General information
- Location: Sydney Olympic Park, New South Wales Australia
- Coordinates: 33°50′57″S 151°04′10″E﻿ / ﻿33.84905592231891°S 151.06944585467855°E
- Owner: Transport Asset Manager of New South Wales
- Line: Sydney Metro West
- Platforms: 4
- Tracks: 2
- Connections: Olympic Park; Olympic Boulevard;

Construction
- Structure type: Underground
- Accessible: Yes

Other information
- Status: Planned
- Website: www.sydneymetro.info

Services
| Preceding station | Sydney Metro |  |  | Following station |
| Parramatta towards Westmead |  | Sydney Metro West |  | North Strathfield towards Hunter Street |

Location

= Sydney Olympic Park metro station =

Proposed railway station in Sydney, Australia

Sydney Olympic Park metro station is a planned underground Sydney Metro station that will be located on the Sydney Metro West line. It will serve the suburb of Sydney Olympic Park. It is to be built between Herb Elliot Avenue and Figtree Drive, to the south of the existing Olympic Park railway station. The main station entrance will be between Herb Elliot Avenue and Figtree Drive, with a second entry off Dawn Fraser Avenue.
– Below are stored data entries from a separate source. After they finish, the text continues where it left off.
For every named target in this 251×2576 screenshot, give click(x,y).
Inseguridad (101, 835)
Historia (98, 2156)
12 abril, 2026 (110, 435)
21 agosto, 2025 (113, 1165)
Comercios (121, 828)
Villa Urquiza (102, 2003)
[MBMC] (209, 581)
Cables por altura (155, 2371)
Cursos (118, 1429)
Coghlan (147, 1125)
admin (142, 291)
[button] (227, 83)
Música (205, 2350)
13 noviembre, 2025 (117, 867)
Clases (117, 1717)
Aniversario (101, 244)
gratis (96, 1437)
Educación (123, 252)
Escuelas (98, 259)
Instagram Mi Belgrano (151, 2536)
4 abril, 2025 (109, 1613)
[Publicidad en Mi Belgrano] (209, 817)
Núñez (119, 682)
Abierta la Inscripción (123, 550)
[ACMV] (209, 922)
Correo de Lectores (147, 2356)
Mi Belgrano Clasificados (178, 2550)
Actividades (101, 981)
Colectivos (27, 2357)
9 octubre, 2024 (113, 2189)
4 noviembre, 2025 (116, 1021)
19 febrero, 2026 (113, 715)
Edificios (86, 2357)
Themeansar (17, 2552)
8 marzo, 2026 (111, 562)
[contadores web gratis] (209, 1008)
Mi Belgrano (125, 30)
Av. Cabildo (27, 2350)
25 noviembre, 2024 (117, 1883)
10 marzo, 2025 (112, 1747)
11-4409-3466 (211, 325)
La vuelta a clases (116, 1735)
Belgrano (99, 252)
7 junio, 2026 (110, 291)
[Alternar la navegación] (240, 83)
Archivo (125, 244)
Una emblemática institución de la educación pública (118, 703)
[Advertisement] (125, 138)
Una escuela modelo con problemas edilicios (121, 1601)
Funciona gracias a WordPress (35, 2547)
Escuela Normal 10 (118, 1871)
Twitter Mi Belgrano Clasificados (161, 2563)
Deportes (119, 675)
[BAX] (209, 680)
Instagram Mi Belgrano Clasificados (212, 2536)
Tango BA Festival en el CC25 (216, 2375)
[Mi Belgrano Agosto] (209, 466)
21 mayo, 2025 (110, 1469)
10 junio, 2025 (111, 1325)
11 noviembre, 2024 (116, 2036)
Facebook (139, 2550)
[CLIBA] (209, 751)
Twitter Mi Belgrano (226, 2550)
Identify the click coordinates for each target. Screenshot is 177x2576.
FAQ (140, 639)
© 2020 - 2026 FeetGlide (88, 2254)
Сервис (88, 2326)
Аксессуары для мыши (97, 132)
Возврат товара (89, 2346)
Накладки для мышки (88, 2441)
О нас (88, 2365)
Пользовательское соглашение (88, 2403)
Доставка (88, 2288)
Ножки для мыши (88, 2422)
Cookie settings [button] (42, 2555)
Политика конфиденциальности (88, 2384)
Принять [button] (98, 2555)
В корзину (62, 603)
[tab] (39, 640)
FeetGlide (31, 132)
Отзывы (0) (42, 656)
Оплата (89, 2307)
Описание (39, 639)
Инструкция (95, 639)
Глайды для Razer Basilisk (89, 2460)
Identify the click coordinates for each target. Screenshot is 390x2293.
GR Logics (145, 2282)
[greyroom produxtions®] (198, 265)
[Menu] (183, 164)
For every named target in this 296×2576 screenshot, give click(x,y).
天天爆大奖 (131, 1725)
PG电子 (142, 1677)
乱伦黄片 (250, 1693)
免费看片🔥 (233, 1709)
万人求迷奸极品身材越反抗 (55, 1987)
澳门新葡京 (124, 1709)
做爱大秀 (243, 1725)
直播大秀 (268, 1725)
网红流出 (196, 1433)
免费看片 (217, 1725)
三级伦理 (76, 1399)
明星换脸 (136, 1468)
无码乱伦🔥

It is scheduled to open with the rest of the line in 2032.

== Design ==
The station itself will feature a Spanish solution platform design, with it having platforms on both sides of the trains allowing for boarding on one side and alighting on the other side. These will create increased capacity during large events, having a similar platform solution to the existing train station.